# DATA EXTRACTS
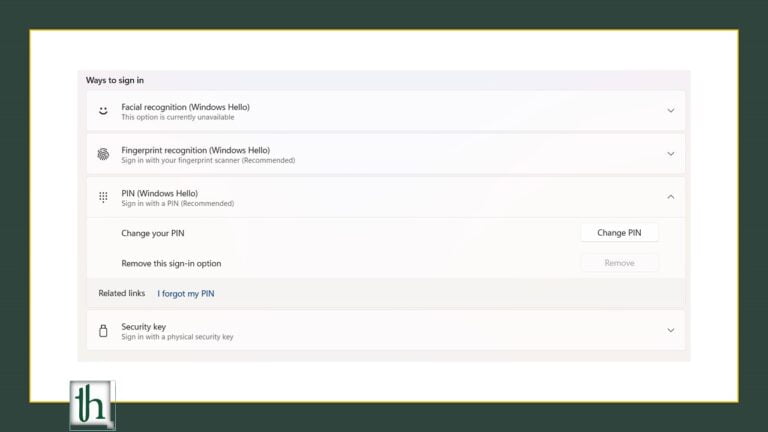This screenshot has width=768, height=432.
Task: Click the 'Change your PIN' label
Action: tap(153, 233)
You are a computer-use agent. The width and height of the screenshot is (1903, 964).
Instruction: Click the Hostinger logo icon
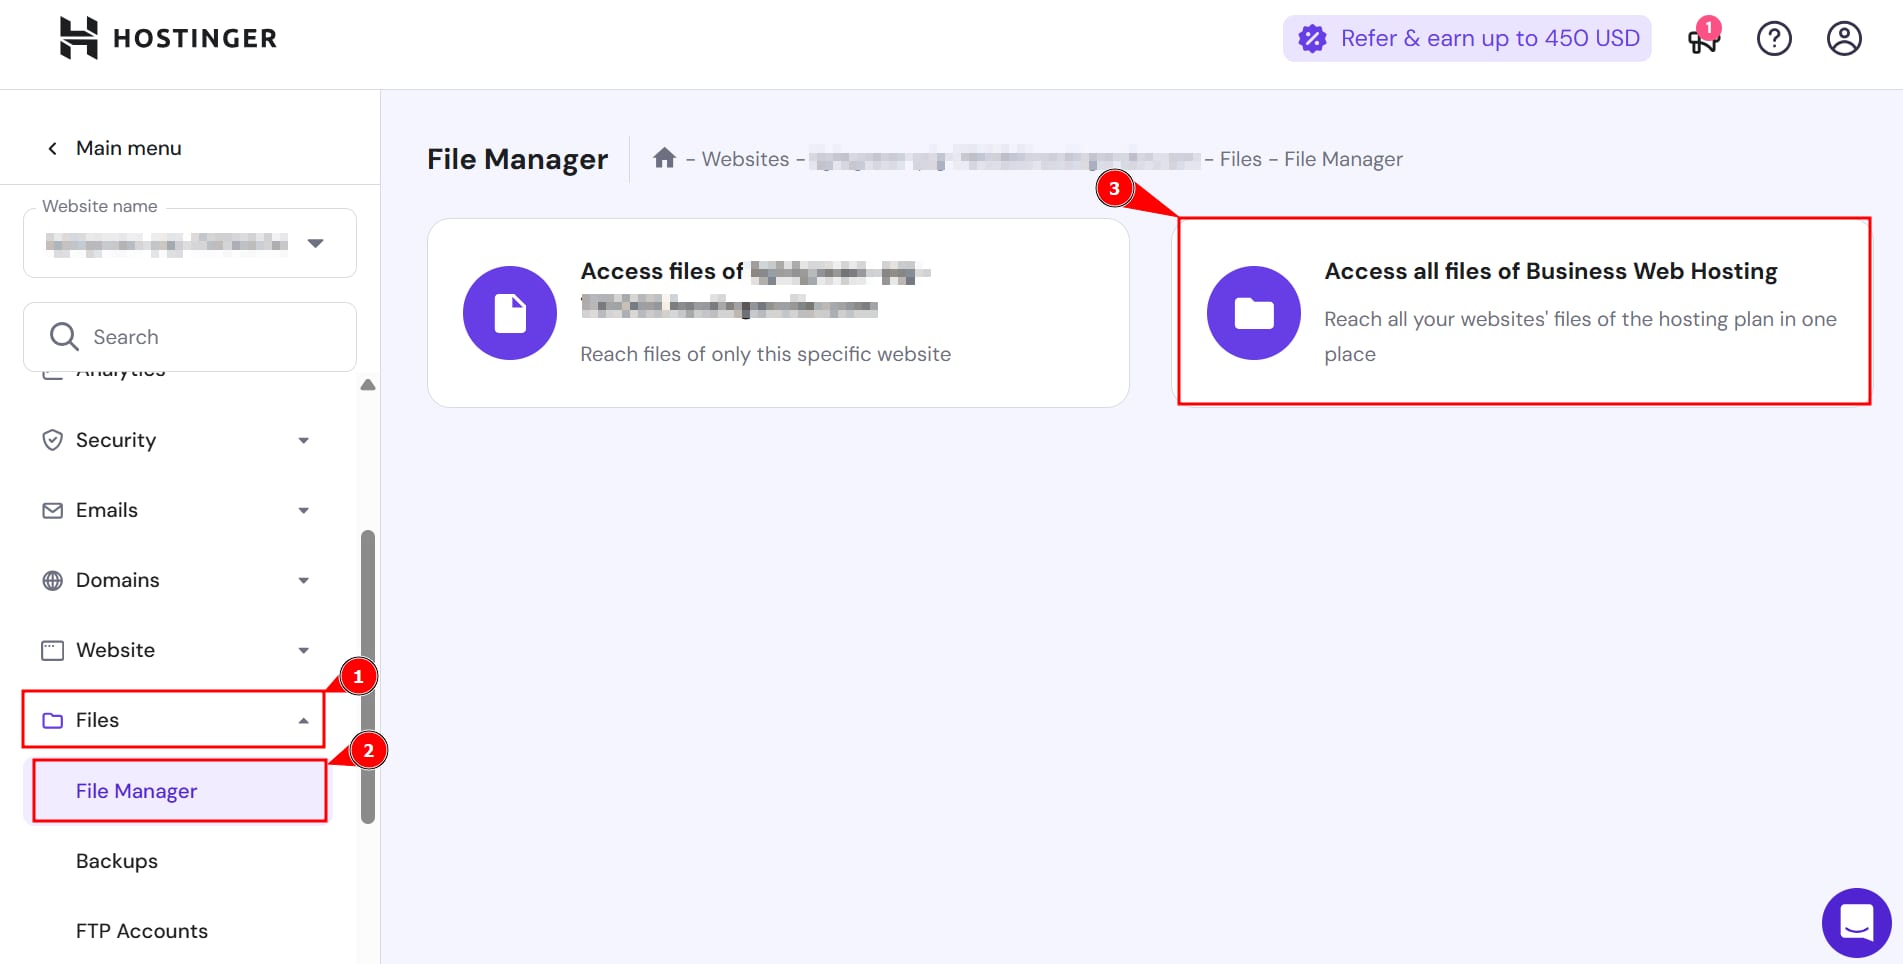(79, 38)
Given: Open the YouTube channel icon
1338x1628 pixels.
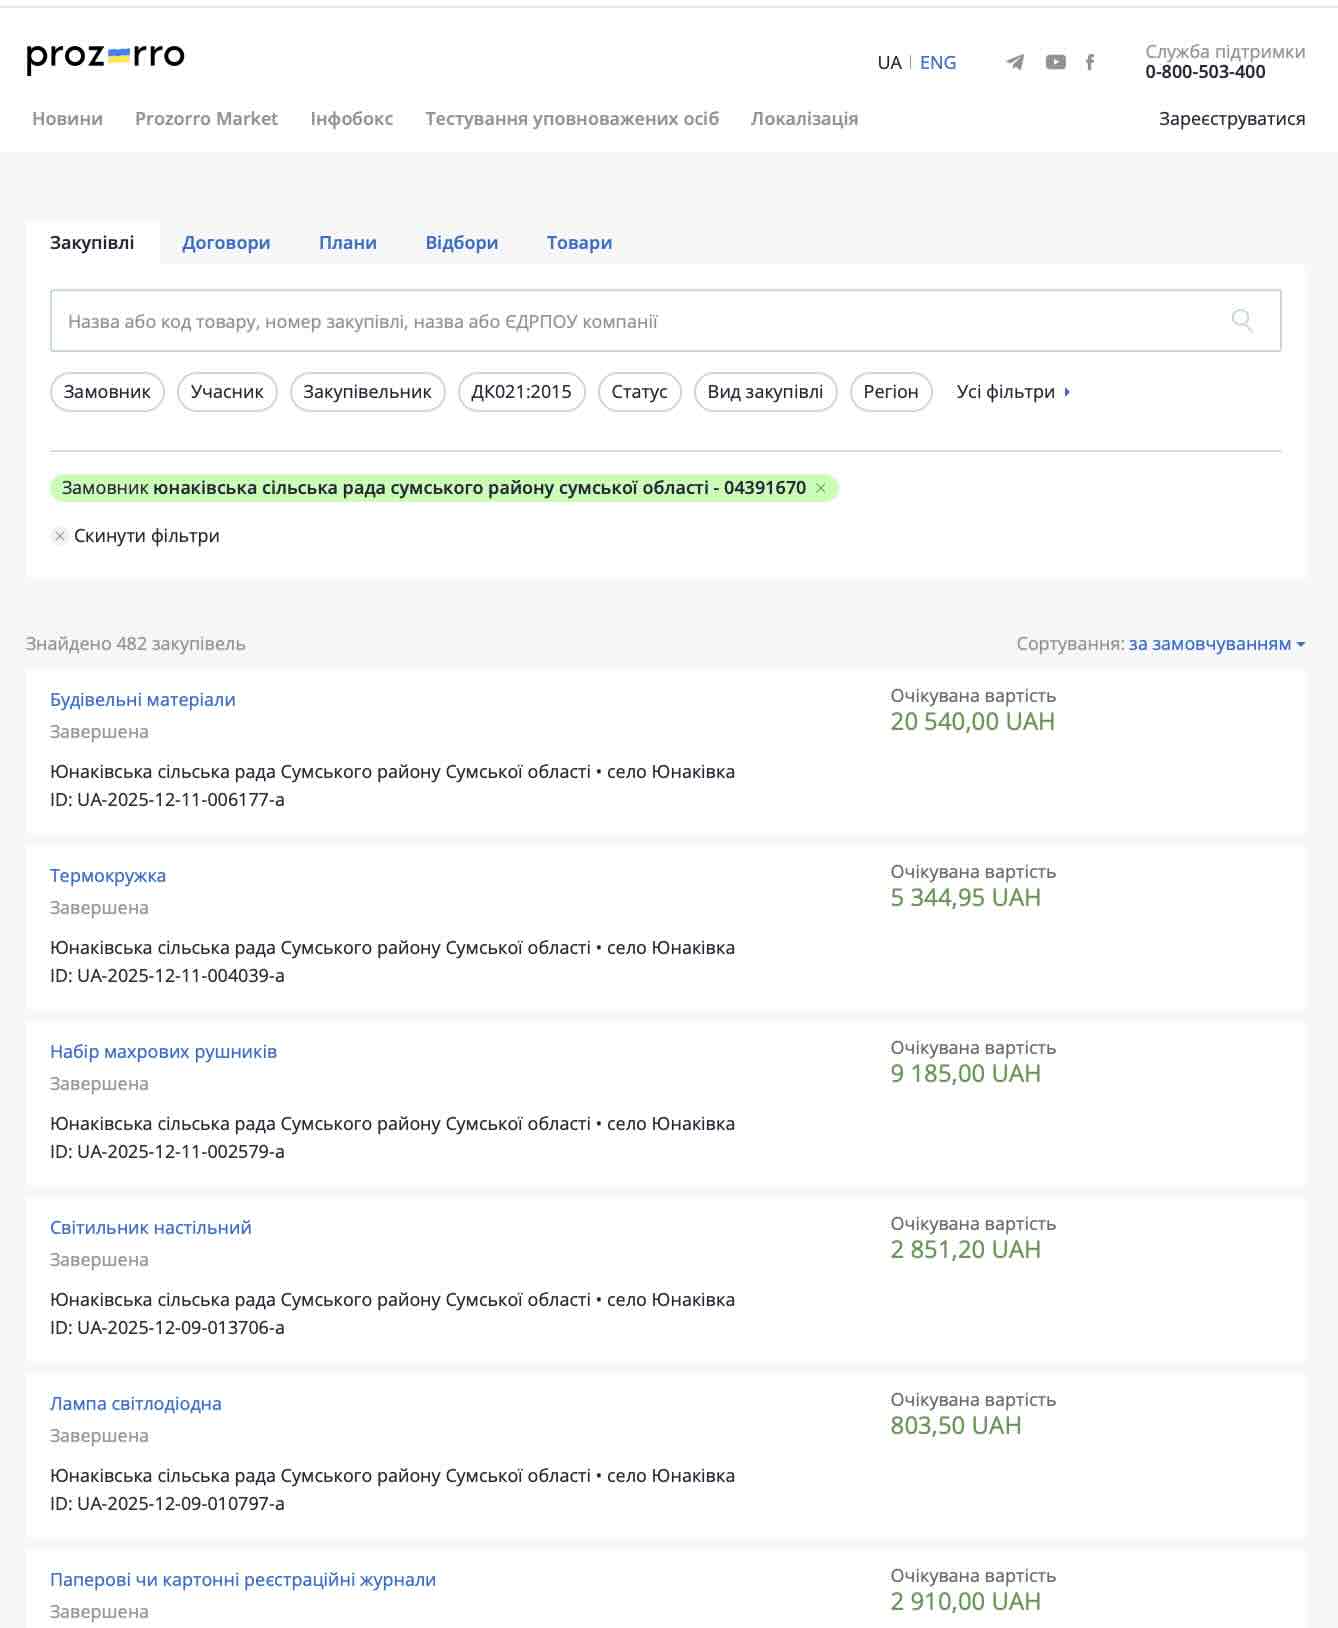Looking at the screenshot, I should point(1055,62).
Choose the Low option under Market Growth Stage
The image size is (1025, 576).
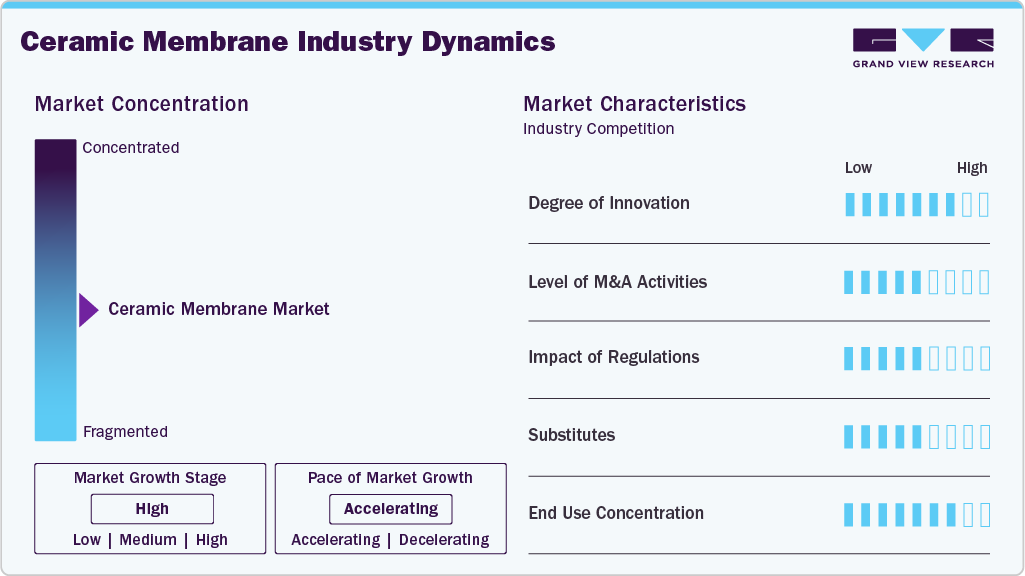pyautogui.click(x=87, y=540)
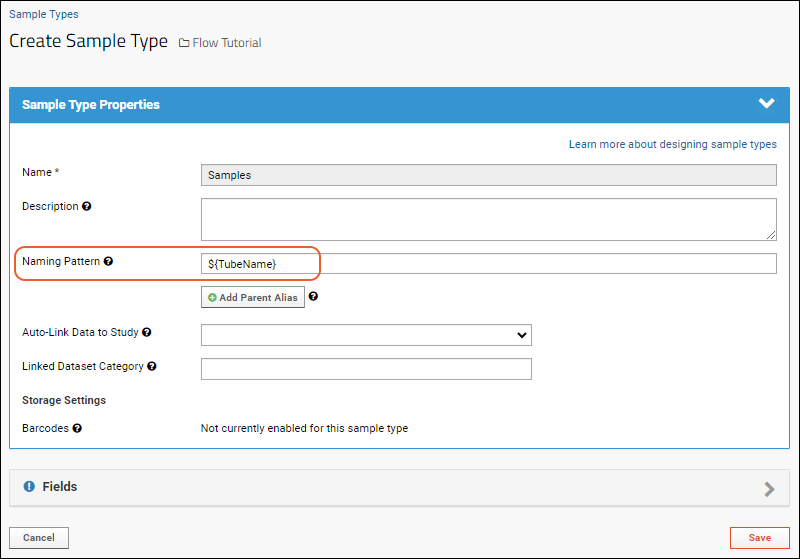Cancel creating the sample type
Screen dimensions: 800x559
pyautogui.click(x=39, y=538)
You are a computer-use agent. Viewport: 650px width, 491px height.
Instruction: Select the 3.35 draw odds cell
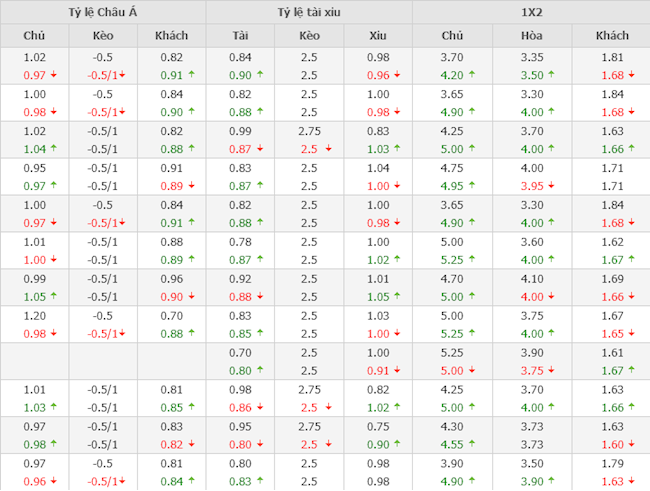tap(532, 57)
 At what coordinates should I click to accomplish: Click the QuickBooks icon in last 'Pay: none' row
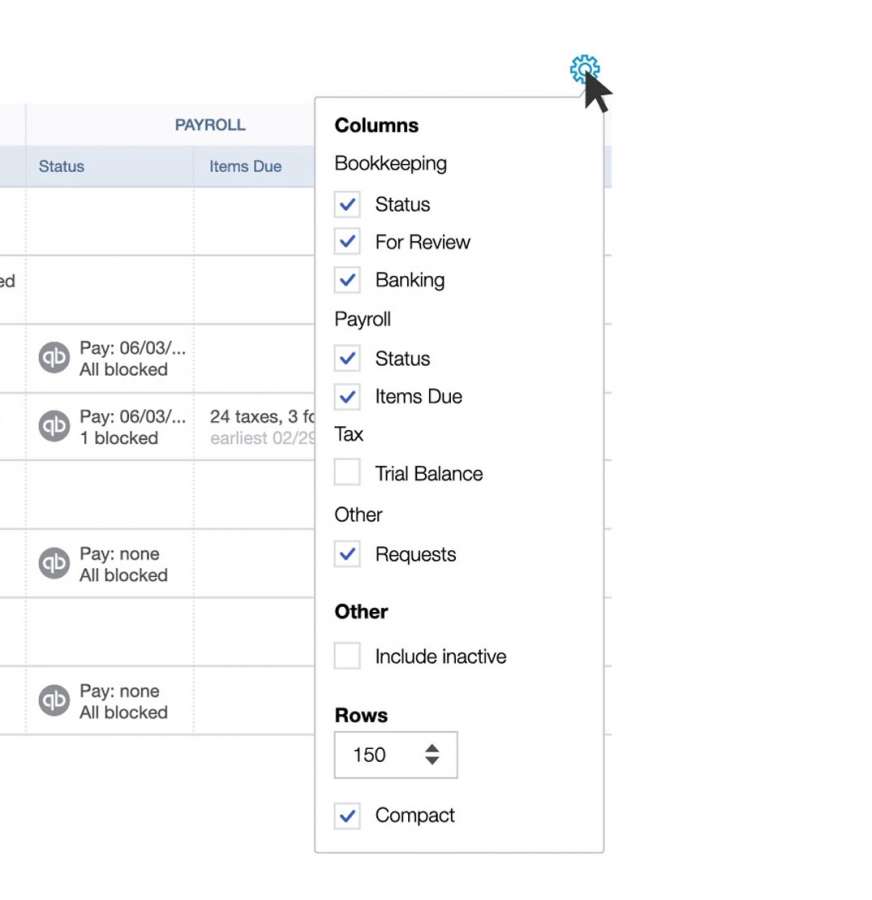point(55,700)
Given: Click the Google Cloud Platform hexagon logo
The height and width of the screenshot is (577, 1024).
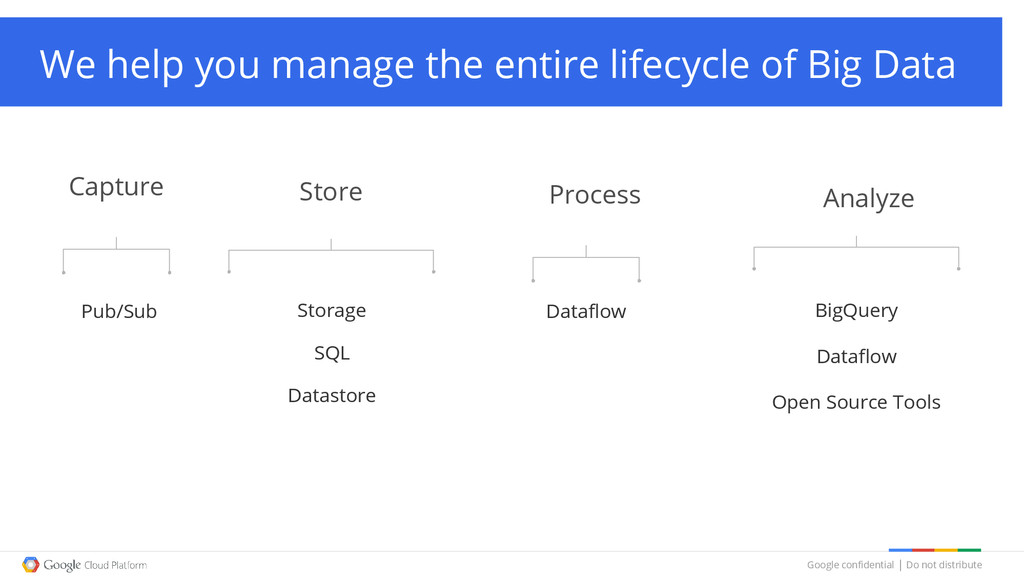Looking at the screenshot, I should (x=31, y=565).
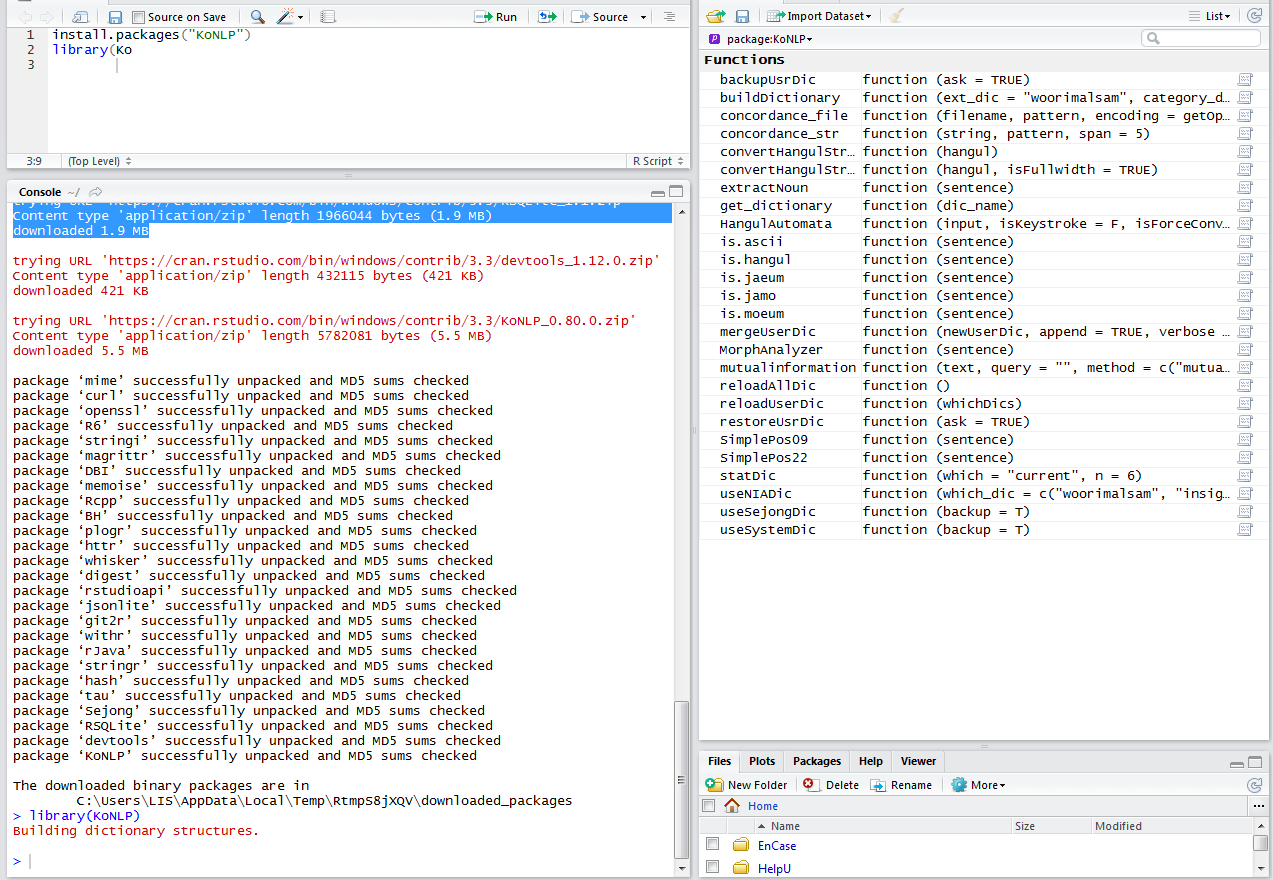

# WORK INSTRUCTION
Beginning with the line containing "Instruction: Select the 3.35 draw odds cell" and ending with the last line of the listing above, output those lines exactly as written, without pictures.

# RESULT BELOW
Instruction: Select the 3.35 draw odds cell
tap(532, 57)
 At what coordinates should I click to accomplish: Click the QuickBooks icon in last 'Pay: none' row
point(55,700)
Given: Click the Google Cloud Platform hexagon logo
The height and width of the screenshot is (577, 1024).
Looking at the screenshot, I should (x=31, y=565).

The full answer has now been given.